Pero Tench Worthington no recibe mi comentario como una broma. De hecho, guarda silencio durante un largo rato. Estoy a punto de preguntarle si sigue ahí cuando finalmente dice:

—¿Jimmy Thane el borracho?

Si no estuviera bien sentado en la silla, retrocedería tambaleándome por todo el despacho. En cambio, simplemente experimento un mareo, como si algo en el mundo acabara de cambiar; algo fundamental, como la dirección en la que gira la Tierra alrededor del Sol o el propio hecho de que exista una órbita. Pero intentando parecer afable, digo:

—El borracho, claro. Y no te olvides de putero y cocainómano, Tench. ¿Puedes pasarme con Tad, por favor?

—Jimmy, pero ¿qué estás diciendo? ¿Dónde estás?

—Vamos a ver, gilipollas —digo, perdiendo finalmente la paciencia—. Estoy en Florida, en el puto culo del mundo. Sudando la gota gorda por culpa de tu rastrero y traicionero socio. Y estamos a treinta y ocho grados. ¿Me estás diciendo que ni siquiera se ha molestado en decirte que ahora trabajo para vosotros?

—Jimmy Thane —musita Tench para sí mismo, como maravillado—. Nunca imaginé que hablaría nuevamente contigo. No después de lo que sucedió. —Se aclara la garganta—. Jimmy, dimos a Tao Software por imposible el año pasado. Era un peso muerto. Decidimos cortar por lo sano y cerrar la empresa. ¿Se trata de… no sé, una especie de broma?
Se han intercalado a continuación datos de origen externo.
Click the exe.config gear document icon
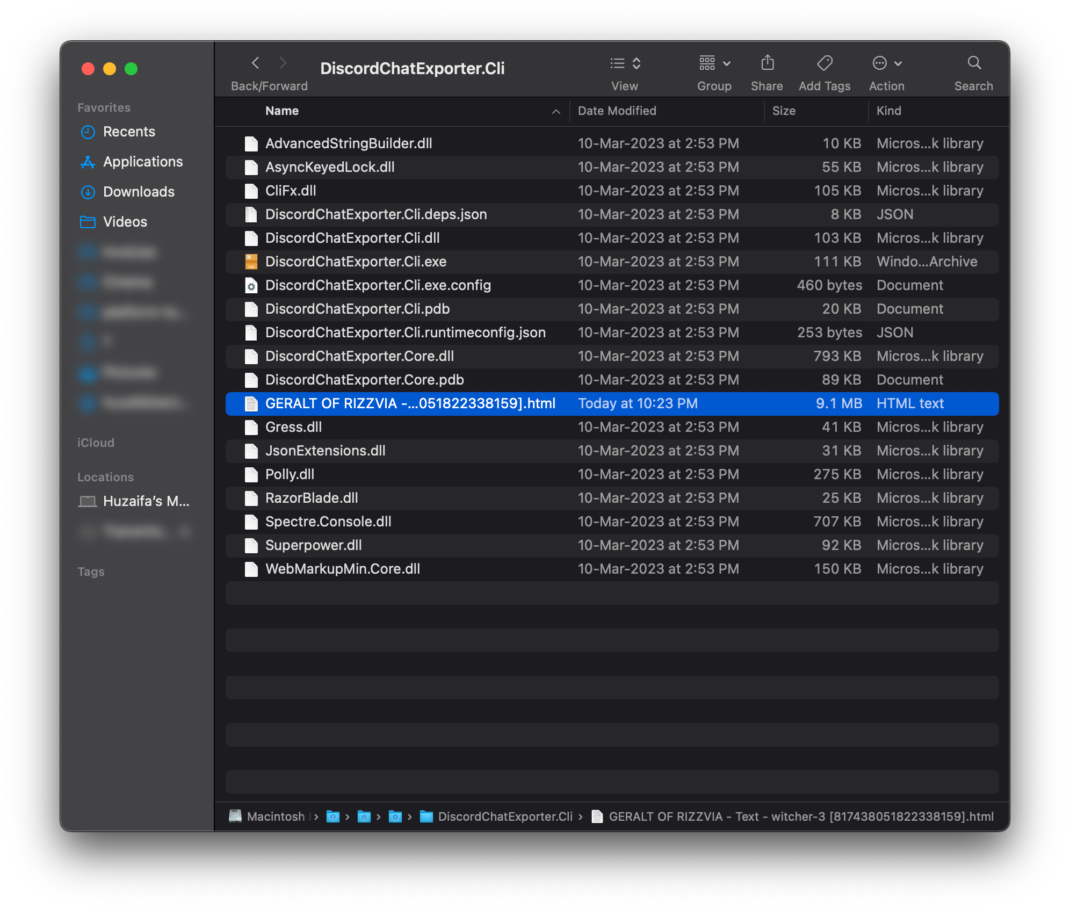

—Vete a la mierda, Tench —digo, y solo tras haber pronunciado las palabras me doy cuenta de que no estoy bromeando. En lo más mínimo—. Pon al hijoputa de tu socio al teléfono. Pásame con Tad.

—Tad —dice él, como si fuese un nombre interesante que mereciera la pena ser repetido varias veces—. Tad, Tad, Tad. Pues resulta, Jimmy…

—¿Qué resulta, Tench?

—Resulta que Tad está de baja voluntaria. Desde hace mucho tiempo. La solicitó a primeros del año pasado. No trabaja en Bedrock desde 2009. Ya sabes, después de aquel incidente, a todo el mundo le pareció lo más apropiado.

—¿Qué incidente?

—Seguro que oíste hablar de ello. ¿Lo de aquella canguro? ¿La muchacha que acabó estrangulada con su propia ropa interior?

—No.

—Bueno, hasta que el tribunal decida, no lo sabremos con seguridad. Pero todos convinimos de mutuo acuerdo que, hasta que un jurado haya dictaminado un veredicto de inocencia o culpabilidad…

—¿Qué jurado? ¿De qué coño estás hablando? ¿Dónde está Tad? ¡Él me contrató, joder!

—No sé dónde está, Jimmy. Hace más de un año que no hablo con Tad. No trabaja aquí. Hace tiempo que dejó de trabajar aquí. Y puedo asegurarte que a nadie en mi empresa se le ocurriría contratarte jamás. Ni para dirigir empresas ni para dirigir el tráfico. —Hace una pausa y después añade—: Sin ánimo de ofender.

—No me has ofendido, gilipollas.

—Pero si le veo —dice Tench—, lo cual dudo, ya que no tengo pensado ir de visita a la cárcel, ¿quieres que le diga que has llamado?